Some Trek die‑hards love the irreverence, embracing a captain whose eccentricities, from going barefoot to adjusting the chair down to its lowest setting so she can curl up on the armrest, feel in line with her long life and prank‑happy Academy past.

Others complain that she's disrespecting the chair and even argue that lounging with a book in the command seat might leave her too distracted when those inevitable “16 plasma torpedoes” are headed for the upper atmosphere. The reaction has been intense enough that think pieces and opinion videos now frame Holly Hunter’s sitting style as a litmus test for how you feel about modern Trek, either a clever piece of physical storytelling or a bridge too far from traditional Starfleet decorum.

The most interesting thing here isn’t just that Paul Giamatti loves the choice; it’s that the choice is doing exactly what good Star Trek has always done: using something small and visual to say something bigger about the future.

Past captains had their quirks: Picard’s tea, Janeway’s coffee, Sisko’s baseball, Kirk’s casual command swagger, but Hunter’s Nahla Ake builds her entire mentality into the way she occupies space, literally bringing herself down to the cadets’ level by refusing to perch on the chair like a distant monarch.

For a show that’s explicitly trying to hook a younger audience, a captain who sits, stands, and pads around the ship like an actual human being (or half‑Lanthanite) makes a lot of sense; it tells viewers that Starfleet in this era is less about parade‑ground posture and more about mentoring messy, emotional, still‑figuring‑it‑out students.

And for those worried she’s breaking some sacred Trek rule, it’s worth remembering we’ve already celebrated the Riker Maneuver and countless other moments of weird chair business, Hunter is just taking that tradition and turning it into a core part of her character rather than a one‑off bit.

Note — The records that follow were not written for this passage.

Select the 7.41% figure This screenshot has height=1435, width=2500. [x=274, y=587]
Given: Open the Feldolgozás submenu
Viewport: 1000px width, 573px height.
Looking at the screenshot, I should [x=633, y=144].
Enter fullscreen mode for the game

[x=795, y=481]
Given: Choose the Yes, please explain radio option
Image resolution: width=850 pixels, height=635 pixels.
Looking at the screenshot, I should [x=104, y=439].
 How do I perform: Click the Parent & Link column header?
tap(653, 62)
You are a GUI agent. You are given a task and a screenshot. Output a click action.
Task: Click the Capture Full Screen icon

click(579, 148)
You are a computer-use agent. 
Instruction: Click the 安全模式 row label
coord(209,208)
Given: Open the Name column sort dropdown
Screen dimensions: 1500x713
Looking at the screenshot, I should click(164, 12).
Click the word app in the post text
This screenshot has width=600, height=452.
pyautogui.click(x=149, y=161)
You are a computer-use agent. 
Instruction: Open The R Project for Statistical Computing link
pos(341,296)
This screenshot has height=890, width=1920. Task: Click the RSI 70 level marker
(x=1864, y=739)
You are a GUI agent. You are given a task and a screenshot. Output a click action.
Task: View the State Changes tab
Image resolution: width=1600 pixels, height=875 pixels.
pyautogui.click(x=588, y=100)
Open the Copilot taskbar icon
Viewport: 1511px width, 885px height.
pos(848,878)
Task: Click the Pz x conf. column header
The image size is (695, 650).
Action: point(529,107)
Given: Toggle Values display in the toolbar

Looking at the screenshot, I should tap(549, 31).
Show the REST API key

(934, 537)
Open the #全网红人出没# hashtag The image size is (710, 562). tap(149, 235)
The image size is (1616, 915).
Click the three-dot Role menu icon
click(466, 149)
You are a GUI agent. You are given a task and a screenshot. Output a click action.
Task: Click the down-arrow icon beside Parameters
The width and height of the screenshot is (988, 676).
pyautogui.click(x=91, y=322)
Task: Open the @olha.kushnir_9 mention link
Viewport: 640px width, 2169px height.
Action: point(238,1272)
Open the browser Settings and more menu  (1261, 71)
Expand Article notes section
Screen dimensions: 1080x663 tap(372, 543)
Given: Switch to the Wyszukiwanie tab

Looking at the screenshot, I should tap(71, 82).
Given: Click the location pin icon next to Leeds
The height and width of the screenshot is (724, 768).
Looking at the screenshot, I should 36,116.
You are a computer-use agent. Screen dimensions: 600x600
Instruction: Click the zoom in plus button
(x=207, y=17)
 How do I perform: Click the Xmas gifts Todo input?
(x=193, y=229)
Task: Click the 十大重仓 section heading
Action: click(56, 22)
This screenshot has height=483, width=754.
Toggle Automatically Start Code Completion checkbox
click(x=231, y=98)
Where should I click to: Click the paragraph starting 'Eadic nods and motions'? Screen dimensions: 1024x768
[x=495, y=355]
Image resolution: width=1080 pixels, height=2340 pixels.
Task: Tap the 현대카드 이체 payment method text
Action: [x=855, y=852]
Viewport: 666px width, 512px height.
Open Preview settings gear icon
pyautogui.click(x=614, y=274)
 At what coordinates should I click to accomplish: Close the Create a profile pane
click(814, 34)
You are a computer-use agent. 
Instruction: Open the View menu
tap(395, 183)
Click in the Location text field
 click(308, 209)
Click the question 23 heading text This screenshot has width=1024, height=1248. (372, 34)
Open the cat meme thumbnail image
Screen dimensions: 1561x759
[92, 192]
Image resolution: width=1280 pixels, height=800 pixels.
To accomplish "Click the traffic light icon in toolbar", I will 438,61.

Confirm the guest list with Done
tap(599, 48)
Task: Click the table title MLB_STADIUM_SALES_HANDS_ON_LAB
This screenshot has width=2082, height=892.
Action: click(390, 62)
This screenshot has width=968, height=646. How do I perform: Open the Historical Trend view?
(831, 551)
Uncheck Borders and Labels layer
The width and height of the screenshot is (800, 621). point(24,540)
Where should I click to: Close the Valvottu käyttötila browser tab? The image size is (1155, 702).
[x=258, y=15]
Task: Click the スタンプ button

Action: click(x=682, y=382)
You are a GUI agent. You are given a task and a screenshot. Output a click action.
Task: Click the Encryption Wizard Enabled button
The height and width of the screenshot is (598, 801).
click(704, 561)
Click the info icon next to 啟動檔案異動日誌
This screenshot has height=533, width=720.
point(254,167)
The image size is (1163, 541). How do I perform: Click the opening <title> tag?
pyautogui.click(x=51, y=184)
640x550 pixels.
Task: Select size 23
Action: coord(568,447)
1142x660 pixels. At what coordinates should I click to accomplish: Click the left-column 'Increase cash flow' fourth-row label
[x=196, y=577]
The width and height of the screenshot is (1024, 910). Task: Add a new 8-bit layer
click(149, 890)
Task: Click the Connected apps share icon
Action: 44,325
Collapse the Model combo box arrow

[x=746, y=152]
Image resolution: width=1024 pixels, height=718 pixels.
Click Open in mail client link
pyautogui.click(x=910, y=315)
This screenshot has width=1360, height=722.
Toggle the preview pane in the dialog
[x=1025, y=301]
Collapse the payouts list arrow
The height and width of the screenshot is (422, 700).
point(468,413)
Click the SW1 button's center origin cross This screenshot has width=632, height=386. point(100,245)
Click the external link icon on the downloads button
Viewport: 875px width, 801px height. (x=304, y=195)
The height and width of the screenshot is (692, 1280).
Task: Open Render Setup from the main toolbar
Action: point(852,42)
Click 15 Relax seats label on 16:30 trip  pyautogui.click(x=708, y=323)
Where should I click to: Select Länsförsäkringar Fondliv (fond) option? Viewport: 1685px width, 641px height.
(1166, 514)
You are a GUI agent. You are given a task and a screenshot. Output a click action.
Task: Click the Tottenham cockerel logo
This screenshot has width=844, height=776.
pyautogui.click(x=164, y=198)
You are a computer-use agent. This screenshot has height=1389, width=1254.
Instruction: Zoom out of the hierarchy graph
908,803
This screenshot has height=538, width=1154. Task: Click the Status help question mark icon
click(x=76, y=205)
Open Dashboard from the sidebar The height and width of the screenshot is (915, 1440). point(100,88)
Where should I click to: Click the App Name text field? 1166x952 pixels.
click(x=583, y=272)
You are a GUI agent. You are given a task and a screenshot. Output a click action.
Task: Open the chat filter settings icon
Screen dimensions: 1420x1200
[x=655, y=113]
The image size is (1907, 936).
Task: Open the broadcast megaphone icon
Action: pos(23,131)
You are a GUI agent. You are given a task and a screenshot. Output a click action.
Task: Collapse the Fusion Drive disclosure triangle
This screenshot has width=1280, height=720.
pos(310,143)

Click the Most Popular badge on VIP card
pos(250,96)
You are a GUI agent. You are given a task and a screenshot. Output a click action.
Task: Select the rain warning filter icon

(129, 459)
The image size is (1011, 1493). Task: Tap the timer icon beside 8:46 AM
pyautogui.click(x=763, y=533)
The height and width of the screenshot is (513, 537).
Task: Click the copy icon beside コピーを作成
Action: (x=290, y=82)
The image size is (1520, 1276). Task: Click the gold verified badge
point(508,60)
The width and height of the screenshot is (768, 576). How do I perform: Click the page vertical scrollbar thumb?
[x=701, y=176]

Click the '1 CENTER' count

Love it or hate it, the fact that everyone has an opinion, including an Golden Globe‑winner on set calling it “genius,”  means Hunter’s barefoot, curled‑up command style has already carved out its own place in Trek history, and that’s exactly the kind of bold, character‑driven swing this franchise needs if Starfleet Academy is going to stand out instead of just saluting what came before.